◆ To be done: Could you reproduce each of the rows below word for word, in their original order?

· · · · ·

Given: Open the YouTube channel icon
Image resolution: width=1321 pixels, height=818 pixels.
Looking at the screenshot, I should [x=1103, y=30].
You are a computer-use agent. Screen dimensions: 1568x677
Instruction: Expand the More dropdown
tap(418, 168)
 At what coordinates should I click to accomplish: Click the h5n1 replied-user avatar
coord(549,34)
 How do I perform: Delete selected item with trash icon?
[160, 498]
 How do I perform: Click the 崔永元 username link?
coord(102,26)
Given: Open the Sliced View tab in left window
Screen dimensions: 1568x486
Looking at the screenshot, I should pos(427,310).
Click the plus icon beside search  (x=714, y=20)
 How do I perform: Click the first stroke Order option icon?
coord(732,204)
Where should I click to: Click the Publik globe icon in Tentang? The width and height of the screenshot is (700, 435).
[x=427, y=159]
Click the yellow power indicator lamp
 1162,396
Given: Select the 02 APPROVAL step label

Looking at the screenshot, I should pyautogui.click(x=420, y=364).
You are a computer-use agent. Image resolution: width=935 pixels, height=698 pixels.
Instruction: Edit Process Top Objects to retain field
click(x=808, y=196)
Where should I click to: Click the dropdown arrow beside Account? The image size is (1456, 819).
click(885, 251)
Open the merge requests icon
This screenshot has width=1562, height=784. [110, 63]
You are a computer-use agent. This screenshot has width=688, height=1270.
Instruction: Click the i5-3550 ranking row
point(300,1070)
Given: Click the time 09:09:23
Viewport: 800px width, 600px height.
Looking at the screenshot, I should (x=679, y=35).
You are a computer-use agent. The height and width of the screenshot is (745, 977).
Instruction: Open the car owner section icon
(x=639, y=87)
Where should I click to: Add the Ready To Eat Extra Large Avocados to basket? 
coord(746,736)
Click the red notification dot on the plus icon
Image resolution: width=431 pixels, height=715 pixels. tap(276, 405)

· · · · ·

◆ Response:
Given: Open the YouTube channel icon
Image resolution: width=1321 pixels, height=818 pixels.
Looking at the screenshot, I should [x=1103, y=30].
You are a computer-use agent. Screen dimensions: 1568x677
Instruction: Expand the More dropdown
tap(418, 168)
 At what coordinates should I click to accomplish: Click the h5n1 replied-user avatar
coord(549,34)
 How do I perform: Delete selected item with trash icon?
[160, 498]
 How do I perform: Click the 崔永元 username link?
coord(102,26)
Given: Open the Sliced View tab in left window
Screen dimensions: 1568x486
Looking at the screenshot, I should pos(427,310).
Click the plus icon beside search  (x=714, y=20)
 How do I perform: Click the first stroke Order option icon?
coord(732,204)
Where should I click to: Click the Publik globe icon in Tentang? The width and height of the screenshot is (700, 435).
[x=427, y=159]
Click the yellow power indicator lamp
 1162,396
Given: Select the 02 APPROVAL step label

Looking at the screenshot, I should pyautogui.click(x=420, y=364).
You are a computer-use agent. Image resolution: width=935 pixels, height=698 pixels.
Instruction: Edit Process Top Objects to retain field
click(x=808, y=196)
Where should I click to: Click the dropdown arrow beside Account? The image size is (1456, 819).
click(885, 251)
Open the merge requests icon
This screenshot has width=1562, height=784. [110, 63]
You are a computer-use agent. This screenshot has width=688, height=1270.
Instruction: Click the i5-3550 ranking row
point(300,1070)
Given: Click the time 09:09:23
Viewport: 800px width, 600px height.
Looking at the screenshot, I should (x=679, y=35).
You are a computer-use agent. The height and width of the screenshot is (745, 977).
Instruction: Open the car owner section icon
(x=639, y=87)
Where should I click to: Add the Ready To Eat Extra Large Avocados to basket? 
coord(746,736)
Click the red notification dot on the plus icon
Image resolution: width=431 pixels, height=715 pixels. tap(276, 405)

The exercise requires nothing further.